# PROBLEM SET
1. Reproduce the passage of the GFQL remote mode page starting with "Explicit uploads#" and going on through "for larger codebases.".
2. From the GFQL remote mode page, list every parameter of the chain_remote method that the page describes.
3. Continue the GFQL remote mode page from where it stops.

# SUPPLIED TEXT
════
GFQL Remote Mode#
You can run GFQL queries and GPU Python remotely, such as when data is already remote, gets big, or you would like to use a remote GPU
Basic Usage#
Run chain remotely and fetch results#
from graphistry import n, e
g2 = g1.chain_remote([n(), e(), n()])
assert len(g2._nodes) <= len(g1._nodes)
Method chain_remote
runs chain remotely and fetched the computed graph
chain: Sequence of graph node and edge matchers (
ASTObject
instances).output_type: Defaulting to “all”, whether to return the nodes (‘nodes’), edges (‘edges’), or both. See
chain_remote_shape
to return only metadata.node_col_subset: Optionally limit which node attributes are returned to an allowlist.
edge_col_subset: Optionally limit which edge attributes are returned to an allowlist.
engine: Optional execution engine. Engine is typically not set, defaulting to ‘auto’. Use ‘cudf’ for GPU acceleration and ‘pandas’ for CPU.
validate: Defaulting to True, whether to validate the query and data.
Manual CPU, GPU engine selection#
By default, GFQL will decide which engine to use based on workload characteristics like the dataset size. You can override this default by specifying which engine to use.
GPU#
Run on GPU remotely and fetch results
from graphistry import n, e
g2 = g1.chain_remote([n(), e(), n()], engine='cudf')
assert len(g2._nodes) <= len(g1._nodes)
CPU#
Run on CPU remotely and fetch results
from graphistry import n, e
g2 = g1.chain_remote([n(), e(), n()], engine='pandas')
Explicit uploads#
Explicit uploads via upload
will bind the field Plottable::dataset_id, so subsequent remote calls know to skip re-uploading. Always using explicit uploads can make code more predictable for larger codebases.
from graphistry import n, e
g2 = g1.upload()
assert g2._dataset_id is not None, "Uploading sets `dataset_id` for subsequent calls"
g3a = g2.chain_remote([n()])
════
# DATASET ENTRIES

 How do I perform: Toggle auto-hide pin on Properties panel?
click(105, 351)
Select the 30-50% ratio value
════
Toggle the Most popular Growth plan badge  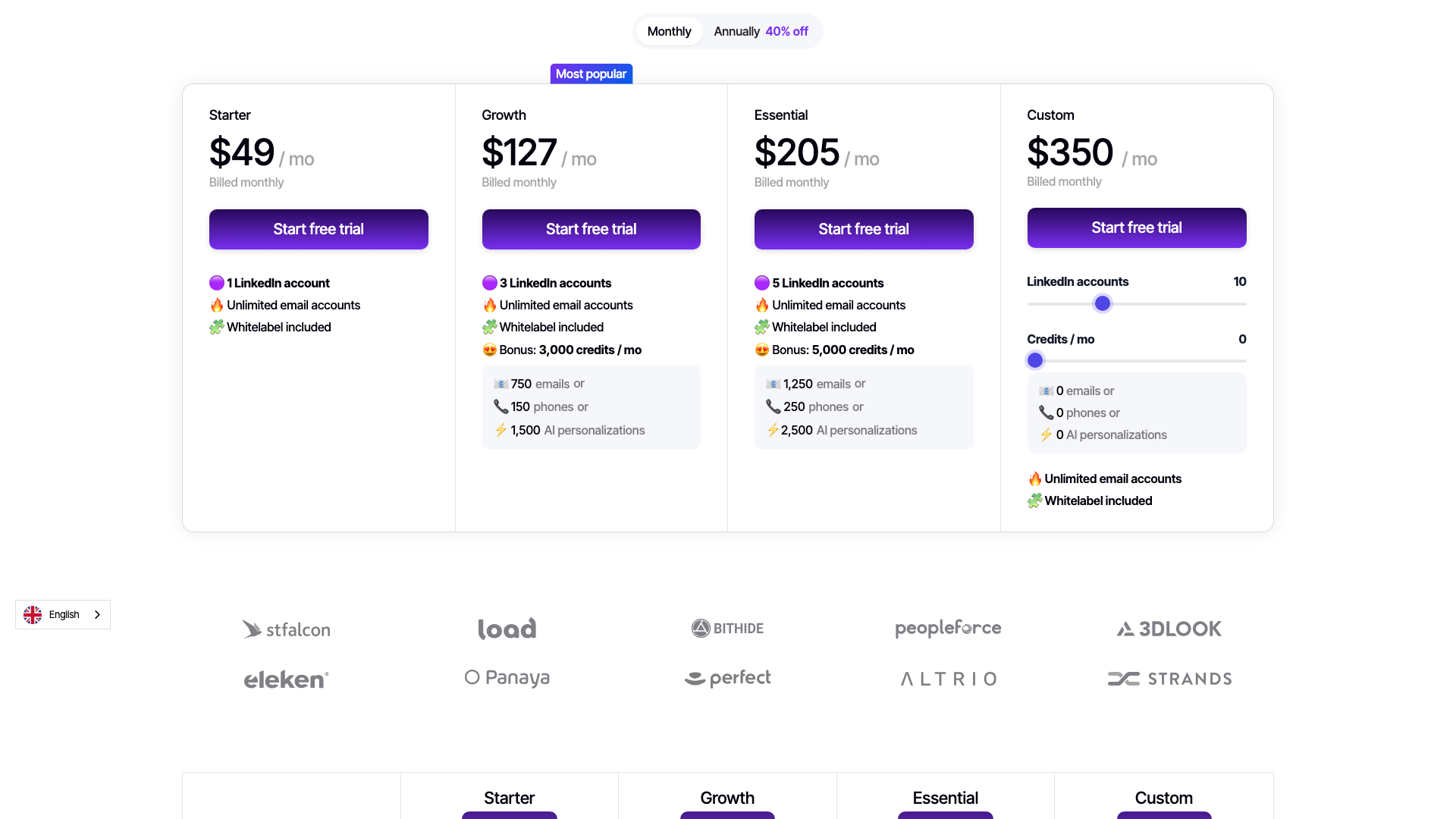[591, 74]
════
# SET OF ANSWERS
1.
Explicit uploads#
Explicit uploads via upload
will bind the field Plottable::dataset_id, so subsequent remote calls know to skip re-uploading. Always using explicit uploads can make code more predictable for larger codebases.

2.
chain
output_type
node_col_subset
edge_col_subset
engine
validate

3.
g3b = g2.chain_remote([n(), e(), n()])
assert len(g3a._nodes) >= len(g3b._nodes)
Bind to existing remote data#
If data is already uploaded and your user has access to it, such as from a previous session or shared from another user, you can bind it to a local Plottable for remote access.
import graphistry
from graphistry import n, e
g1 = graphistry.bind(dataset_id='abc123')
assert g1._nodes is None, "Binding does not fetch data"
connected_graph_g = g1.chain_remote([n(), e()])
connected_nodes_df = connected_graph_g._nodes
print(connected_nodes_df.shape)
Download less#
You may not need to download all – or any – of your results, which can significantly speed up execution
Return only nodes#
g1.chain_remote([n(), e(), n()], output_type="nodes")
Return only nodes and specific columns#
cols = [g1._node, 'time']
g2b = g1.chain_remote(
[n(), e(), n()],
output_type="nodes",
node_col_subset=cols)
assert len(g2b._nodes.columns) == len(cols)
Return only edges#
g2a = g1.chain_remote([n(), e(), n()], output_type="edges")
Return only edges and specific columns#
cols = [g1._source, g1._destination, 'time']
g2b = g1.chain_remote([n(), e(), n()],
output_type="edges",
edge_col_subset=cols)
assert len(g2b._edges.columns) == len(cols)
Return metadata but not the actual graph#
from graphistry import n, e
shape_df = g1.chain_remote_shape([n(), e(), n()])
assert len(shape_df) == 2
print(shape_df)
Remote Python#
You can also run full GPU Python tasks remotely, such as for more complicated code, or if you want the server itself to perform fetching such as from a database.
Run remote python on the current graph#
import graphistry
from graphistry import n, e
# Fully self-contained so can be transferred
def my_remote_trim_graph_task(g):
# Trick: You can also put database fetch calls here instead of using 'g'!
return (g
.nodes(g._nodes[:10])
.edges(g._edges[:10])
)
# Upload any local graph data to the remote server
g2 = g1.upload()
g3 = g2.chain_remote_python(my_remote_trim_graph_task)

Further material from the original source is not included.